= Saturn Rukh =

1997 science fiction novel by Robert L. Forward

Cover of the first edition, published by Tor. Cover art by Bob Eggleton. This art does not depict the rukhs, but rather a related species.

Saturn Rukh is a hard science fiction novel written by the United States physicist Robert L. Forward. It was first published in hardcover in March 1997 (and later in paperback in 1998) by Tor Books. Saturn Rukh is themed around human contact with alien organisms on the gaseous planet Saturn. Like many of Forward's books, the novel is a speculation of the nature of intelligent life in a non-Terran ecosystem, in this case the atmosphere of a gas giant.

==Plot summary==

In an unspecified time in the future, a multi-national consortium sends six astronauts to Saturn to establish a helium mining factory to produce stabilized metastable helium ("meta"), a powerful rocket fuel, in the planet's upper atmosphere.
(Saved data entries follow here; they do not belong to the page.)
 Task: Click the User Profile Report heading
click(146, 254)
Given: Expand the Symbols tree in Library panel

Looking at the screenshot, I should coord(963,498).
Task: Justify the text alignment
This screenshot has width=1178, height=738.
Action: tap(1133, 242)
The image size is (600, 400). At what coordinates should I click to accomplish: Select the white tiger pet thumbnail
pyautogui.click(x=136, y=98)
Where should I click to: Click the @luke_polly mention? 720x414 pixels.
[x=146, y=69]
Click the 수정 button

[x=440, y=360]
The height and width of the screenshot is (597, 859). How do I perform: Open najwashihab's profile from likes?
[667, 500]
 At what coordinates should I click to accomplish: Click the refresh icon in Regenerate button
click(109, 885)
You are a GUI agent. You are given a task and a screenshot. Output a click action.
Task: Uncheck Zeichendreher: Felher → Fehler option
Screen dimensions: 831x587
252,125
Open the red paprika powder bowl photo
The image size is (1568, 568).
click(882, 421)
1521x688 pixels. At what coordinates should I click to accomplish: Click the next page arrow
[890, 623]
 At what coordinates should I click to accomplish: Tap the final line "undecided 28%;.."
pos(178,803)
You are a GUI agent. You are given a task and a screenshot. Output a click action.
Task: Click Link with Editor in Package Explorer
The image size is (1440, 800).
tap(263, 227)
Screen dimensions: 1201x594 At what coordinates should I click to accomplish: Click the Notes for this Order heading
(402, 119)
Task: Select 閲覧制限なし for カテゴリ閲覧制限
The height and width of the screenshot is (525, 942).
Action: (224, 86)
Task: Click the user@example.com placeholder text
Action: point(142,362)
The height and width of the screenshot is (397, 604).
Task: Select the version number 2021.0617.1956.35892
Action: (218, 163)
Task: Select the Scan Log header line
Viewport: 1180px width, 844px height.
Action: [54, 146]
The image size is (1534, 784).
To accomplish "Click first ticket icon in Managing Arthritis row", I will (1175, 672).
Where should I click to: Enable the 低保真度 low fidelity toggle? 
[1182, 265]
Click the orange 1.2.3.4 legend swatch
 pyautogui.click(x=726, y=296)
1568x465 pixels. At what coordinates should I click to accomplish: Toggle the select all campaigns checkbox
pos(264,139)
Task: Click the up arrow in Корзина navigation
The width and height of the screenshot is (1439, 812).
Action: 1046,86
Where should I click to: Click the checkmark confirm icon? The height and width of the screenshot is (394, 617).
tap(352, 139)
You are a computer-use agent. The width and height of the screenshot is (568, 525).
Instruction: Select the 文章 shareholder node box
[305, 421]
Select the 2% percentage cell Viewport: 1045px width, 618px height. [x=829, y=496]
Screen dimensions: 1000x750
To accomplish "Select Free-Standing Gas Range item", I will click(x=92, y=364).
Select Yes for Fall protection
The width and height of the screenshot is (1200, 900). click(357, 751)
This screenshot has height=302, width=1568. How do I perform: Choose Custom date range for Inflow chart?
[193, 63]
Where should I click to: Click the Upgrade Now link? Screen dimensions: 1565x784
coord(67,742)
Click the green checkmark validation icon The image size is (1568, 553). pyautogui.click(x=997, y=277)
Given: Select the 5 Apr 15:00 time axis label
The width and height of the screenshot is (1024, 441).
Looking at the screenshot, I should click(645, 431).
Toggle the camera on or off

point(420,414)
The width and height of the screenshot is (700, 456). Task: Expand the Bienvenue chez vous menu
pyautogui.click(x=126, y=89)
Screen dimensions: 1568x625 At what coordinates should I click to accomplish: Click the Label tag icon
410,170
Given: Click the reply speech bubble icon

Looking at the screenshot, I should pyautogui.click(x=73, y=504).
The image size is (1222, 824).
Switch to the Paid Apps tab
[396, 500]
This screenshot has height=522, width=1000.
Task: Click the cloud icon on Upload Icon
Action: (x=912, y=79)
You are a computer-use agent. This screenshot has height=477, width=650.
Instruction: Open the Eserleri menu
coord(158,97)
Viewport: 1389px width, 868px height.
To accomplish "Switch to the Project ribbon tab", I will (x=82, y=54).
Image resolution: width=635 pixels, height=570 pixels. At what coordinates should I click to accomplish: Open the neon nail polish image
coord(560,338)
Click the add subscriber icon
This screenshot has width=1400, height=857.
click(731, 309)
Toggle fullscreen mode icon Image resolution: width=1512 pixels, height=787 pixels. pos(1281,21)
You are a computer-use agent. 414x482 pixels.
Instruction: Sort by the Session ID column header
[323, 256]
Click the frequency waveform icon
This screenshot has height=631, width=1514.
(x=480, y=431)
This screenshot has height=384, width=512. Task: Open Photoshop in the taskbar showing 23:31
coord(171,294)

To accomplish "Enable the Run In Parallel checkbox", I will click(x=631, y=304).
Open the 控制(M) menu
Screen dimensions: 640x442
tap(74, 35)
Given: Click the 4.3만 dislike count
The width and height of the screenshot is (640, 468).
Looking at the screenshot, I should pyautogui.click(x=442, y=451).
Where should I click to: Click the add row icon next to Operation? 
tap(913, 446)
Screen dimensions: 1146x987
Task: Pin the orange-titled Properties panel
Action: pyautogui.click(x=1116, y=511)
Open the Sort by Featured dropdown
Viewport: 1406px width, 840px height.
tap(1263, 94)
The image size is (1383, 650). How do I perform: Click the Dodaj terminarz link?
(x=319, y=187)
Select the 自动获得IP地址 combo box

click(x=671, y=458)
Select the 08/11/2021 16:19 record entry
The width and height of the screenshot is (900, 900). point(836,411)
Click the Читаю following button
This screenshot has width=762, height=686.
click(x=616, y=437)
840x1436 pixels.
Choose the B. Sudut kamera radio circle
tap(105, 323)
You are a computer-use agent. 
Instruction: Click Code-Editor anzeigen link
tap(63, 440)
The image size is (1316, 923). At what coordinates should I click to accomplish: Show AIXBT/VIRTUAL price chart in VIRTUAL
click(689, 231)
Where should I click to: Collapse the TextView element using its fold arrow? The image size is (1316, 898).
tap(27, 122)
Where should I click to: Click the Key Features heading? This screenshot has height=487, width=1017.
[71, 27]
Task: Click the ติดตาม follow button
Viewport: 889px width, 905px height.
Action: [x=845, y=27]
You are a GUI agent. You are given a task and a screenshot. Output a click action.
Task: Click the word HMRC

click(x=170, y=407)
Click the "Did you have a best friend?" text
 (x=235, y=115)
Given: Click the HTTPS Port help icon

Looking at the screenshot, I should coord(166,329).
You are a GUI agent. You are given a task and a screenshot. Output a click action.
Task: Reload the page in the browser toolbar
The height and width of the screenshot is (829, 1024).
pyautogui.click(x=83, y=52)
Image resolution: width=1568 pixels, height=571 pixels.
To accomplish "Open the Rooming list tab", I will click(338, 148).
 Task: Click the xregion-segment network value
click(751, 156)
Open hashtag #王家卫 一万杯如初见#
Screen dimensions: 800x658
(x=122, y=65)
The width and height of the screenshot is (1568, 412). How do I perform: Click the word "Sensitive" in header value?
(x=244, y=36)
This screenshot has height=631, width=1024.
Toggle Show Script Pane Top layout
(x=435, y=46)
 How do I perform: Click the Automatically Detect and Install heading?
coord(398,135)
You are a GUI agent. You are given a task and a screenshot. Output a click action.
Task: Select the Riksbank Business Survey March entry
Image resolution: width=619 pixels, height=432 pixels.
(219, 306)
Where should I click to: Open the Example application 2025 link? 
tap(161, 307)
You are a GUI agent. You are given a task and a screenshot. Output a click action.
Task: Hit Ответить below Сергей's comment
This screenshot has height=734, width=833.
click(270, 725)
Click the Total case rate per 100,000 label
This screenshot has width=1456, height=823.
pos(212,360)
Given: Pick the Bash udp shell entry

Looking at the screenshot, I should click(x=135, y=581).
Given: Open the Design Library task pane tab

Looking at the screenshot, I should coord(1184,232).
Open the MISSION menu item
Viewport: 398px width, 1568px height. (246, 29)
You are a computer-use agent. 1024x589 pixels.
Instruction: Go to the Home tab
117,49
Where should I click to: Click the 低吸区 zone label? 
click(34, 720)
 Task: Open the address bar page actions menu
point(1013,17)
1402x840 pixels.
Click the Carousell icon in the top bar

If completed properly, each aeronaut will receive a billion dollars. With only enough "meta" to get them to Saturn, failure will cost them their lives. And all too soon the crew of astronauts crash-lands on a surface, which is actually the back of an enormous alien lifeform resembling a stingray in shape. They dub the bizarre creature that moves through Saturn's gaseous upper atmosphere "the Rukh". The creature is 4 kilometers long and has two brains, both male and female. When part of their apparatus is swallowed by one of these giant birdlike beings, the crew needs to find a way to communicate and to be able to cooperate with the Rukhs so that they may survive.